Linked Server Tribulations In SQL Server

  • Comments posted to this topic are about the item Linked Server Tribulations In SQL Server

  • Thomas, thanks for article, but, please, what's a Linked Server UI ?

    regards Herbert

  • I believe the Linked Server UI he is referring to is the dialog box you get when you right click on Linked Servers (underneath Server Objects in SQL Server Management Studio) and select New Linked Server.

    See http://msdn.microsoft.com/en-us/library/ff772782(v=sql.110).aspx for more information.

    Regards

  • Linked Server, O Linked Server, wherefore art thou Linked Server? Be some other connection design! :crazy:

    Nice post Thomas, this is sorely needed information. Thank you!

  • Thanks for the article. Can you please clarify how you configured the computer object?

    the Trusted for Delegation property was then visible for the SQL service accounts, which I enabled.

    Are you setup to "trust to all services" or did you configure constrained delegation? If constrained, then to what services and are you Kerberos only or are you allowing NTLM as well?

    There are no special teachers of virtue, because virtue is taught by the whole community.
    --Plato

  • For those who haven't already seen this, Microsoft has release the Kerberos Configuration Manager for SQL Server to correct issues with Kerberos and SPN's.
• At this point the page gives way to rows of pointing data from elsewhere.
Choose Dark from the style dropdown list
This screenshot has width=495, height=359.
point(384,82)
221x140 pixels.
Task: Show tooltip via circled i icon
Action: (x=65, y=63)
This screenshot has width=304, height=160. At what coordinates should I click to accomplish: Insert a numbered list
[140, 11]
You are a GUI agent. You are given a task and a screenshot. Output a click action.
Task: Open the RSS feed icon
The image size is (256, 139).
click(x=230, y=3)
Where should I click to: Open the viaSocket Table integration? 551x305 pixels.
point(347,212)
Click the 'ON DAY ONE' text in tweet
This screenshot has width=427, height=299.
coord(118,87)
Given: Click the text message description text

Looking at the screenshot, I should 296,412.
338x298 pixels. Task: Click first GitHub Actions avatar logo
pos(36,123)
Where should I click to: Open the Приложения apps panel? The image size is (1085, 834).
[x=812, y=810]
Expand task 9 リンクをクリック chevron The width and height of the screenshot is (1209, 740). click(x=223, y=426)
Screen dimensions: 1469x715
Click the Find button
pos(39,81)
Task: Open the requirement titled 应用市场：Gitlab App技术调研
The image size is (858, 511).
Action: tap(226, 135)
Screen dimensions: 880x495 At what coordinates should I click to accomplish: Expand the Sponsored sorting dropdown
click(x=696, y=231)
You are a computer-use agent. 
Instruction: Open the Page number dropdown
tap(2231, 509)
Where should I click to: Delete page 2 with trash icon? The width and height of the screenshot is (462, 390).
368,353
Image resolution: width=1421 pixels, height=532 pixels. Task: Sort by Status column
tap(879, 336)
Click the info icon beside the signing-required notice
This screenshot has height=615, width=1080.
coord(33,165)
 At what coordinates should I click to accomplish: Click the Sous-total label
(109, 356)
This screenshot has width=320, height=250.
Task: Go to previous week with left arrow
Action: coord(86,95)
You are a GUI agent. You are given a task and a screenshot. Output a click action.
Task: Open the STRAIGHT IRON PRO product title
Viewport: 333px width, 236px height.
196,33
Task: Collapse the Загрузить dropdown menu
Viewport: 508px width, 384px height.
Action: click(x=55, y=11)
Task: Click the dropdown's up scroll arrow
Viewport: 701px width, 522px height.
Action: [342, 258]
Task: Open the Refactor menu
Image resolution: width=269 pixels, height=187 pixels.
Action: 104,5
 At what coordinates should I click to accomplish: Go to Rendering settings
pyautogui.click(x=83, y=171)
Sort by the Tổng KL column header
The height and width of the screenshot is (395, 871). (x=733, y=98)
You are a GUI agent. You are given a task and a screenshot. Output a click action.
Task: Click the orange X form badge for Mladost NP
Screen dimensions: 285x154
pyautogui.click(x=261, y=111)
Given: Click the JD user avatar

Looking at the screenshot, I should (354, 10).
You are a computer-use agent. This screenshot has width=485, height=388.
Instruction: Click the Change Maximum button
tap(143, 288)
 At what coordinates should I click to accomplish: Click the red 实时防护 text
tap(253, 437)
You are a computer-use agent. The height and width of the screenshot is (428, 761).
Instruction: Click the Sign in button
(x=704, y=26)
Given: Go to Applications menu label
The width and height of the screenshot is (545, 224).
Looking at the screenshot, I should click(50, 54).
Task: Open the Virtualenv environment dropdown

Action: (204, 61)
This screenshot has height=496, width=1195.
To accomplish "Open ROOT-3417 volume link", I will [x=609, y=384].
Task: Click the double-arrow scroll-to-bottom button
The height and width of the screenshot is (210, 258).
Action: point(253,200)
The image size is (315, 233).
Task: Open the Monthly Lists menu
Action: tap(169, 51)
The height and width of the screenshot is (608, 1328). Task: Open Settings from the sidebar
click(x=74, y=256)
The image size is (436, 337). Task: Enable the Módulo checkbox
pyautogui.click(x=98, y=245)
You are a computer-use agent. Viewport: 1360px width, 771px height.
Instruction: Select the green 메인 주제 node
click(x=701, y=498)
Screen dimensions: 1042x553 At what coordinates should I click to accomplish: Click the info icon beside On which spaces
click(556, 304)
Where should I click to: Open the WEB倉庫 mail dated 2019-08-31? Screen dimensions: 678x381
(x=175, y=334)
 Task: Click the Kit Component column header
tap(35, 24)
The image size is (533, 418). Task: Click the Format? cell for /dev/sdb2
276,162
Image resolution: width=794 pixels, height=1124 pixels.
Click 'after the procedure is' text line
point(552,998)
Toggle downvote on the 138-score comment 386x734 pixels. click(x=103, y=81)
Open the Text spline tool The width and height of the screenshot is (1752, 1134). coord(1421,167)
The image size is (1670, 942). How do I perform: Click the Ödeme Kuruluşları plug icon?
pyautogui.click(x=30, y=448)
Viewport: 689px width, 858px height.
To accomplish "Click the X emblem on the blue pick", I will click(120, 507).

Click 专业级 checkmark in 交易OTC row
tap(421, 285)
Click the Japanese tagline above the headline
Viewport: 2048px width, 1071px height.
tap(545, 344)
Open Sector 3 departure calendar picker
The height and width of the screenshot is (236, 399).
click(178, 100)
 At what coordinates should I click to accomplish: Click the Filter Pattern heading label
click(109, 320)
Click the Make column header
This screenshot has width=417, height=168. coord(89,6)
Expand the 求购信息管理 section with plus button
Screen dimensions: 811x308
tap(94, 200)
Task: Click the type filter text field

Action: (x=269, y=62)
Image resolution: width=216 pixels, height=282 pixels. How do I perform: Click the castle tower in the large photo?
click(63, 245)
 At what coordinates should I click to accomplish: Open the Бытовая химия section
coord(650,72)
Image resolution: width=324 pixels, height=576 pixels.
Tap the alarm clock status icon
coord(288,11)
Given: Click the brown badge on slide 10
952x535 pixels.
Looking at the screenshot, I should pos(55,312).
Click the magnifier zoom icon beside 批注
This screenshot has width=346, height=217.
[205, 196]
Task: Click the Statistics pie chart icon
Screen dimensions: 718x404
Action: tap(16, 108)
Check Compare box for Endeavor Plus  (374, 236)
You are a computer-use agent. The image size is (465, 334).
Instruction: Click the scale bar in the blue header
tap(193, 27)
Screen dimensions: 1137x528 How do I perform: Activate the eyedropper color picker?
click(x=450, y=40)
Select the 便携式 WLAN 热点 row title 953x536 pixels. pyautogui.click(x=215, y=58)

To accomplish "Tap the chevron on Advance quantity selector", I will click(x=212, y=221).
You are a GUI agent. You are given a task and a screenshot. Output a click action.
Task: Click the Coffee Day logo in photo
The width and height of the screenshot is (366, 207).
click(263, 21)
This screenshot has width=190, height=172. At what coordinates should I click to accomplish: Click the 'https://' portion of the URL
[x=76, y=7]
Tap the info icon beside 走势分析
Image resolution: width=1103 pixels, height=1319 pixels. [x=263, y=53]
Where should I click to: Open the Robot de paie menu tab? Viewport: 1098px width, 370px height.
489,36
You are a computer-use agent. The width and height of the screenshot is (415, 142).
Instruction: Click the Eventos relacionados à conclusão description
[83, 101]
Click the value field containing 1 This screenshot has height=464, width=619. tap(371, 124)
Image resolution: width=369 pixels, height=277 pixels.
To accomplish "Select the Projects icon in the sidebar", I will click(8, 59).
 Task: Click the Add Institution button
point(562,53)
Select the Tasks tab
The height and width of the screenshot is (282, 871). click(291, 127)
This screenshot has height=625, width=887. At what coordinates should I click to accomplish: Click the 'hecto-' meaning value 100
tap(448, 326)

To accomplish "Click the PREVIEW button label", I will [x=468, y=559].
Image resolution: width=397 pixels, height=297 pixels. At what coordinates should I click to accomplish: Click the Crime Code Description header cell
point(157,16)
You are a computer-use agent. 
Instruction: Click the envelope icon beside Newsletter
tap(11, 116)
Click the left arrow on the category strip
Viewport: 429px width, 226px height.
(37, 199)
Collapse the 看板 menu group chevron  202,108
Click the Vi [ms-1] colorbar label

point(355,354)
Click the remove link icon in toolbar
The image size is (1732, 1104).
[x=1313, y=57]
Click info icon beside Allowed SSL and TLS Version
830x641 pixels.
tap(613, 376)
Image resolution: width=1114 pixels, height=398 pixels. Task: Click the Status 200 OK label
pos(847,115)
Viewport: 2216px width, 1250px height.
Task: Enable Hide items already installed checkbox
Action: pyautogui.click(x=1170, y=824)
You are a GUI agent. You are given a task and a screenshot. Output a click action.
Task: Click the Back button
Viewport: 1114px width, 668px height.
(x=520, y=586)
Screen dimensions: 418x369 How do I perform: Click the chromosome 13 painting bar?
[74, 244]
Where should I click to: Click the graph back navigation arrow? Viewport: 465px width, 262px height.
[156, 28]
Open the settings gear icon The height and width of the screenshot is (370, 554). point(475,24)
  • Thanks for this. Can't wait to see the article on files as linked servers. I have a csv connection that's driving me nuts. It used to work.

  • Arrrrggghhh! If only I had this article a few weeks ago. Great job! I do appreciate the detailed trouble-shooting explanations...our whole team does!

  • Thank you for the positive comments. I'm glad my article was helpful. 🙂

    Herbert, yes, Brian is correct. The UI I'm referring to is the dialog box you see when you add a Linked Server in the Management Studio GUI.

    OPC.Three, I used 2 servers for this setup with both using the same dedicated domain account. (This is not necessarily a best practice for production, BTW.) I constrained the account to just being trusted for delegation to the SQL services on each machine. And I allow NTLM. (I have no Kerberos requirement.)

    In the account properties dialog, when you choose to constrain to certain services, those running on all servers for which you've registered SPNs should show up automatically.

    And the SPN command is all over the web now, but here it is again:

    setspn -A MSSQLSvc/server:port|instance acct , and:

    setspn -A MSSQLSvc/server.domain.tld:port|instance acct

    Both must be issued for domain account Linked Servers, per documentation.

    BTW, if your doing this for a clustered server, server must be its virtual name.